In 2022 members of the UK government considered amending the Equality Act 2010 to include menopause as a protected characteristic. They also hoped to require employers to provide reasonable adjustments for employees experiencing menopause. As it stands, UK law fails to provide proper redress for women who are discriminated against in the workplace as a result of their menopausal status. There is also generally poor understanding of health and safety at work in this regard. The authors of the report propose significant change to improve the working conditions for women and those who ultimately seek legal redress:Our recommendations for employers are designed to ensure fewer women need legal redress. However, those who do need to rely on the law need, and deserve, a better safety net. We call on the Government to commence section 14 of the Equality Act 2010 to allow dual discrimination claims based on more than one protected characteristic. We also want the Government to urgently consult on making menopause a protected characteristic under the Equality Act 2010.

== Menopause leave ==
The 2022 report from the UK Women and Equalities Committee stimulated discussions about the possibility of employers establishing policies and support for 'menopause leave'.

== Types of work ==

=== Media and entertainment industry ===
There are a number of high-profile media professionals and journalists in the UK who have worked to raise awareness of menopause through sharing their own experiences publicly. These include Patsy Kensit, Davina McCall, Jenni Murray, Kirsty Wark, Jennifer Saunders, Bridget Christie, Jo Whiley and Jenny Eclair.

=== Universities ===
Some higher education institutions have made changes to support their staff. These include University of Leicester and University College London.

Academics who research in this area include: Jo Brewis, Belinda Steffan, Wendy Loretto and Myra Hunter.

=== Teaching ===
Guidance for supporting teachers during menopause has been published by EIS, NASUWT and NEU

=== Police forces ===
The Police in England and Wales have published National Menopause Guidance which is designed to help support and advise individuals, line managers, senior leaders and occupational health advisors The national lead for Gender at the National Police Chiefs' Council, said: "I genuinely believe that the launch of this guidance is a huge step forward for policing." The demographic of the police workforce across the UK is changing, with an increasing number of female colleagues, and an aging workforce in key front-line roles as well as other roles in our organisations. There are clear health and safety implications for women, their colleagues, and the general public, if we do not support, understand and deal with menopause issues properly. Support is also available for members of Police Federation Scotland and Police Federation of Northern Ireland.

=== NHS ===
The NHS recognise that "with our population now living longer, working longer, and with so many women working in the NHS, it's vital that staff are supported to stay well and thrive in the workplace". The BMA argue that employers should take a pro-active approach to an inclusive workplace.

=== Politics ===
British MPs have pushed for clear workplace policies to protect women going through the menopause.

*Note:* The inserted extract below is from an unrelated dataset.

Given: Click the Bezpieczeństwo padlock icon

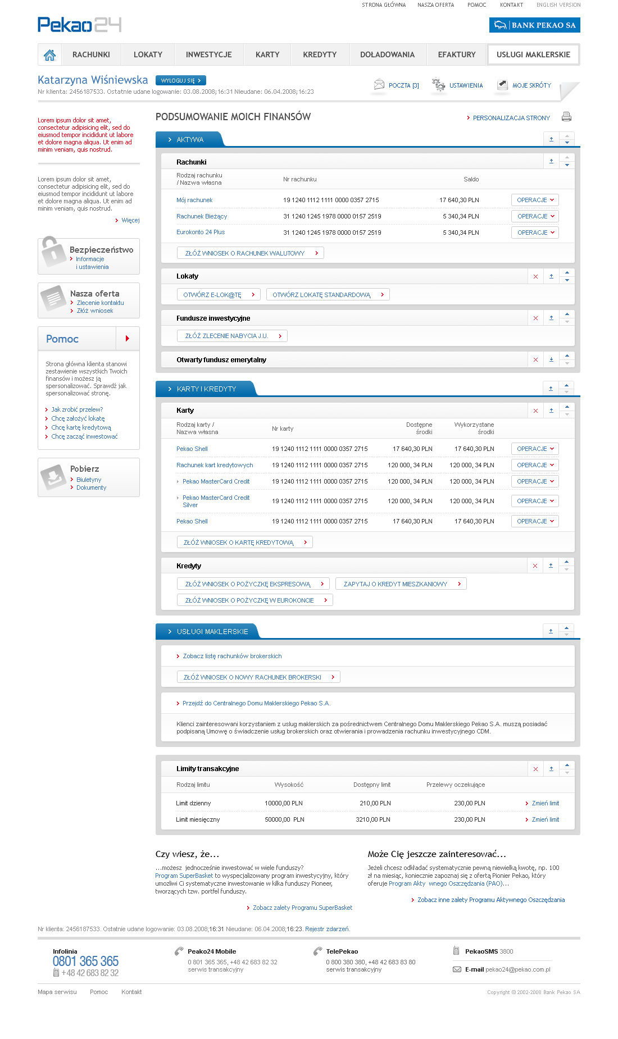Looking at the screenshot, I should [x=52, y=252].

Rachel Maclean said "My central message is: menopause is the last taboo because it is still hidden and it only affects women and it only affects older women. It's ageism, it's sexism, all rolled into one." Other women who have spoken about their experiences include Carolyn Harris, Julie Marson, Maria Caulfield, and Caroline Nokes. Dawn Butler, in her role as Shadow Women and Equalities Secretary, announced the Labour Party's commitment to introduce a menopause workplace policy including providing and ensuring flexible working policies and absence procedures that cater for women experiencing the menopause. This menopause workplace policy was included in the Labour Party's 2019 Manifesto.

=== Legal ===
The Law Society issued guidance for women experiencing menopause in the legal profession and guidance for judges receiving evidence from women.